Bulk downloading media and metadata using the Europeana API

Hints and tips about how you can use the Europeana API to bulk download openly licensed media

Whilst many people write apps and services based on realtime access to the API, a frequent request is to get bulk downloads of specific subsets of items, including both their metadata and their associated media files. Because of the power of the API, and the rich metadata from providers, this is actually very simple for anyone with a little coding knowledge.

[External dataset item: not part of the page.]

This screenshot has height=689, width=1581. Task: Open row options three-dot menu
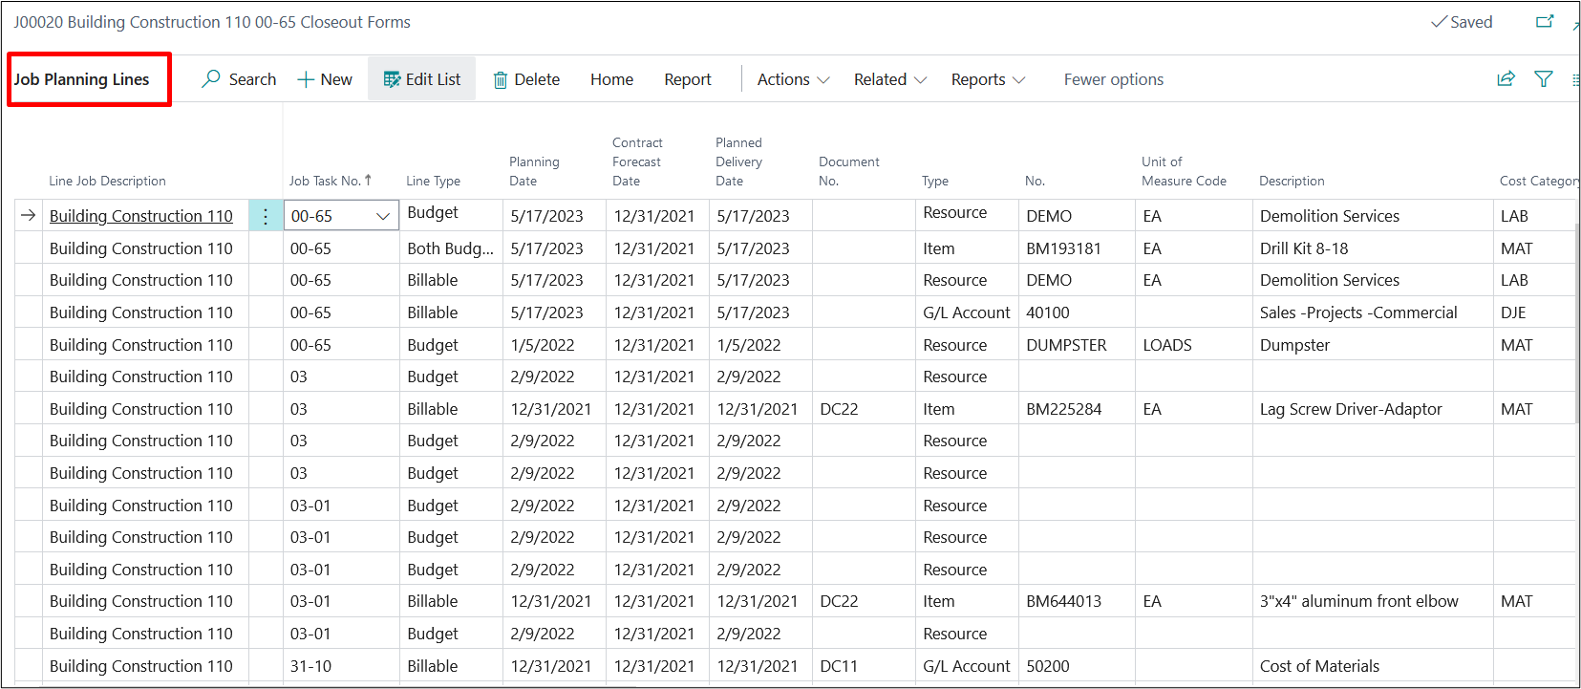click(266, 217)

Let's take a dataset such as these lovely stereoviews by Gaudin from the Rijksmuseum. The link to the Europeana Collections site is

http://www.europeana.eu/portal/search?f[IMAGE_ASPECTRATIO][]=Landscape&f[IMAGE_COLOUR][]=true&f[IMAGE_SIZE][]=extra_large&f[PROVIDER][]=Rijksmuseum&f[REUSABILITY][]=open&f[TYPE][]=IMAGE&page=1&q=photograph&qf[]=gaudin

which translates as the API call

http://www.europeana.eu/api/v2/search.json?wskey=xxxxxx&query=photograph&qf=gaudin&qf=IMAGE_ASPECTRATIO%3ALandscape&qf=IMAGE_COLOUR%3Atrue&qf=IMAGE_SIZE%3Aextra_large&qf=PROVIDER%3ARijksmuseum&reusability=open&qf=TYPE%3AIMAGE

You'll note that this has already been filtered to openly resusable items with 'extra large' (>4megapixel), directly available image files (58 at the time of writing).

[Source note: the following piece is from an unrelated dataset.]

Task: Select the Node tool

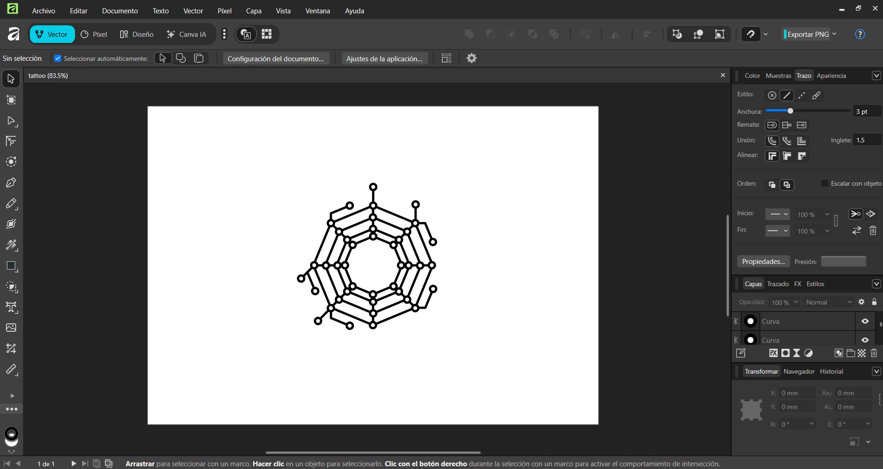Action: (11, 121)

The next thing we want to do is maximise the number of records using &rows=100 and set &profile=rich which will ensure that we get the link to the media file in the response. Finally, as we don't always know the full number of records but we want to download everything, we'll choose &cursor=* which will give us cursor based pagination - regular pagination would restrict us to 1,000 results (see the pagination documentation for details). So our full query becomes:

http://www.europeana.eu/api/v2/search.json?wskey=xxxxxx&query=photograph&qf=gaudin&qf=IMAGE_ASPECTRATIO%3ALandscape&qf=IMAGE_COLOUR%3Atrue&qf=IMAGE_SIZE%3Aextra_large&qf=PROVIDER%3ARijksmuseum&reusability=open&qf=TYPE%3AIMAGE&start=1&rows=100&profile=rich&cursor=*

Now we have a base for our query, we can start coding. The logic is to set some general variables, make an API call, loop through the records in the response, extracting the chosen metadata and saving it to a csv file whilst also fetching and saving the images to a local directory. We then repeat the calls using the nextCursor value taken from the previous response, until all the results have been found (or the manual limit reached, if set).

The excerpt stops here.